De hecho, no estaba nada bien; era la primera vez que trabajaba como ruso, y si bien hablaba la lengua con fluidez, su acento caucásico no cesaba de colarse en su habla. Esperaba que la gente lo confundiera con un deje meridional, razón por la que afirmaba proceder de Rostov del Don.

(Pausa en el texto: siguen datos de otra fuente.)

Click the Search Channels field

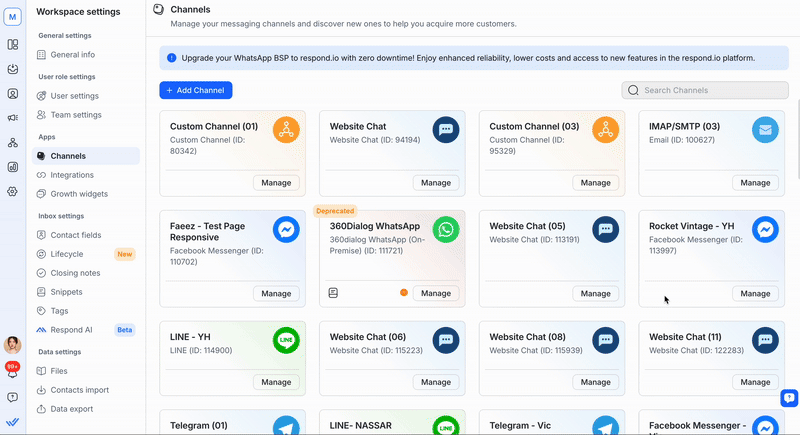pyautogui.click(x=710, y=90)
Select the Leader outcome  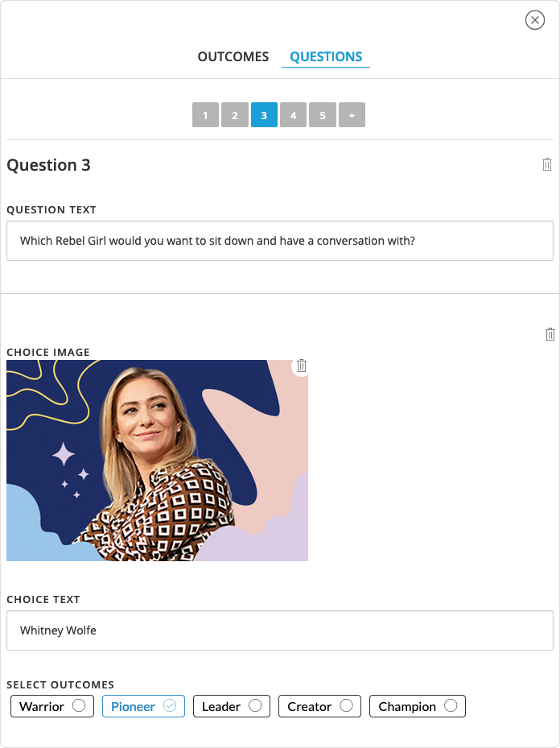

Por descontado, respaldaba tal afirmación, al igual que todas las demás que pronunciaba el profesor Ostrov, con los imprescindibles documentos firmados, sellados, computados y reconfirmados. Al eliminar la religión, la Unión Soviética había sustituido los iconos, aquellas figuras de ojos hundidos, expresión compungida y difuminada a causa del incienso que colgaban de las paredes de las iglesias por toda suerte de papeles y tampones de goma. Al registrarse en el hotel Turist había entregado a la dejurnaya una carta sellada del Instituto Técnico de Rostov del Don que lo identificaba como un historiador de visita en Ashgabat para contemplar las obras de los heroicos turkmenos expuestas en el bazar de Tolkuchka. La encargada lo había mirado con la superioridad cansina del funcionario provincial ejerciendo su mezquina parcela de poder, y por fin, arrastrando los pies por el pasillo como una tortuga en busca de su caparazón, lo había acompañado a su habitación mientras le anunciaba cuándo dispondría de agua caliente y le recordaba que debía dejarle la llave cada vez que saliera del hotel.

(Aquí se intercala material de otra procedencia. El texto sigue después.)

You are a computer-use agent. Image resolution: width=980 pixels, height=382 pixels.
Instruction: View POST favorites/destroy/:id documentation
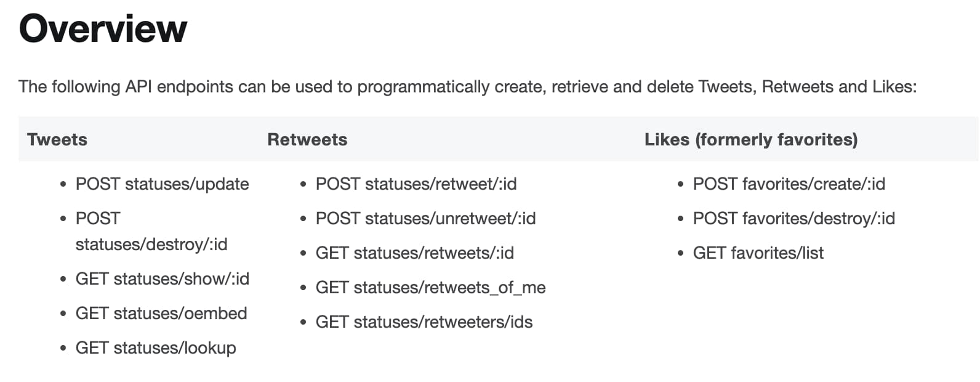[x=794, y=219]
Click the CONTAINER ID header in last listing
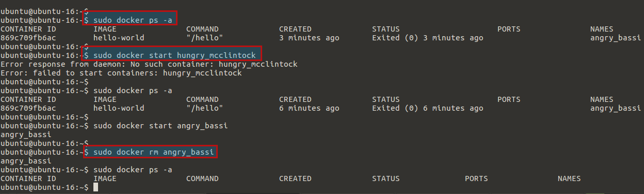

El Instituto Técnico de Liderazgo Popular de Ashgabat deseaba hacer los honores al distinguido visitante procedente de Rusia, de modo que le proporcionó un guía. Ostrov rehusó la primera visita hasta que le enviaron al hombre con el que debía reunirse, Murat, que en aquel momento abría pistachos con las muelas y escupía las cáscaras balcón abajo por el hueco abierto entre sus colmillos. El hecho de que Murat no supiera que su jefe había viajado a Ashgabat para verlo a él facilitaba mucho las cosas. Ostrov observó que el guía apuntaba a un transeúnte.